The recently adopted federal tax bill has been roundly criticized by Long Island lawmakers for slashing the amount of mortgage interest and state and local taxes that New Yorkers can deduct on their federal returns.
But the bill has also delivered a blow to those praying for the rental market to expand—by discounting the tax credits that many affordable housing projects rely on to raise their construction capital.
For the East Hampton Housing Authority, the hit to the value of tax credits created a sudden shortfall in revenue projections just as the group was getting ready to file its applications for permits to build a planned 37-unit apartment complex in Amagansett.
“The drop created a $2 million gap for us,” said Katy Casey, director of the East Hampton Housing Authority, which is seeking the approvals, and funding, for the middle-income rental apartments. “The application we submitted in December calculated the budget based on an offering of $1.04, a number we picked in advance, in anticipation. Last year, the proposal used $1.18. People will still buy them—it’s just a matter of how much they are willing to pay.”
New York State doles out tax credits, both state and federal, to projects that promise to create housing units priced under certain income eligibility parameters.
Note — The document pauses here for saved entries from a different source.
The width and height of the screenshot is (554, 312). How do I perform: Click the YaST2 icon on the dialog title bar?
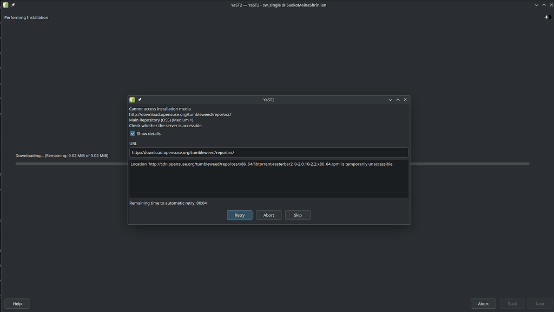[x=132, y=100]
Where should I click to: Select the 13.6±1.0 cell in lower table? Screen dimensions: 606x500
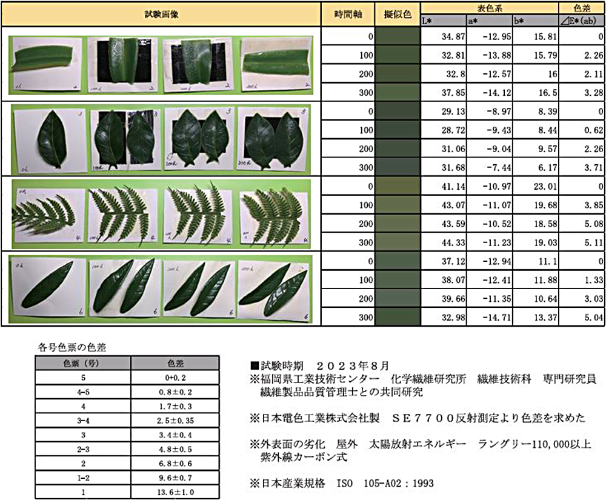click(x=168, y=492)
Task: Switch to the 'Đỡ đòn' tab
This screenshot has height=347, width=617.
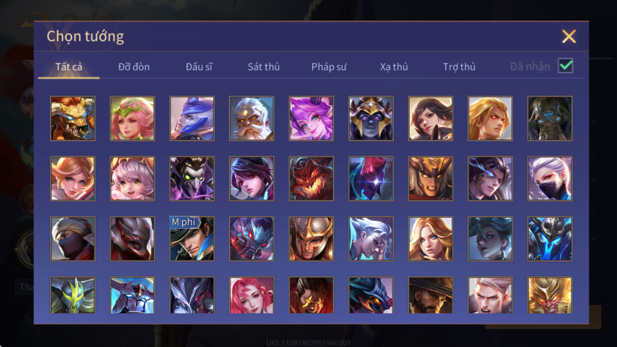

The credits can be sold to investors and corporations who can hold onto them for up to 10 years, a flexibility that makes them a valuable asset for someone who may see windfall profits in some years and not in others. The credits typically attract an exchange rate higher than their actual value.
But with the federal tax rate that many of the country’s highest earners are facing about to fall, precipitously in the case of corporations, tax credits are expected to be somewhat less in demand, thus the drop in their value and the commensurate drop in the amount groups like the housing authority can expect to get from their allocation of credits for housing projects.
Ms. Casey said the housing authority is hoping to make up what it don’t get in tax credits with other grants from New York State, which has expanded its affordable housing grants in response to the new tax bill. She said there are additional grants for workforce housing projects near public transportation connections.
“In an odd way, this may actually help us, since we are very transit-oriented in Amagansett,” she said. “It’s a good time to be developing near the train station and right on the county bus line.”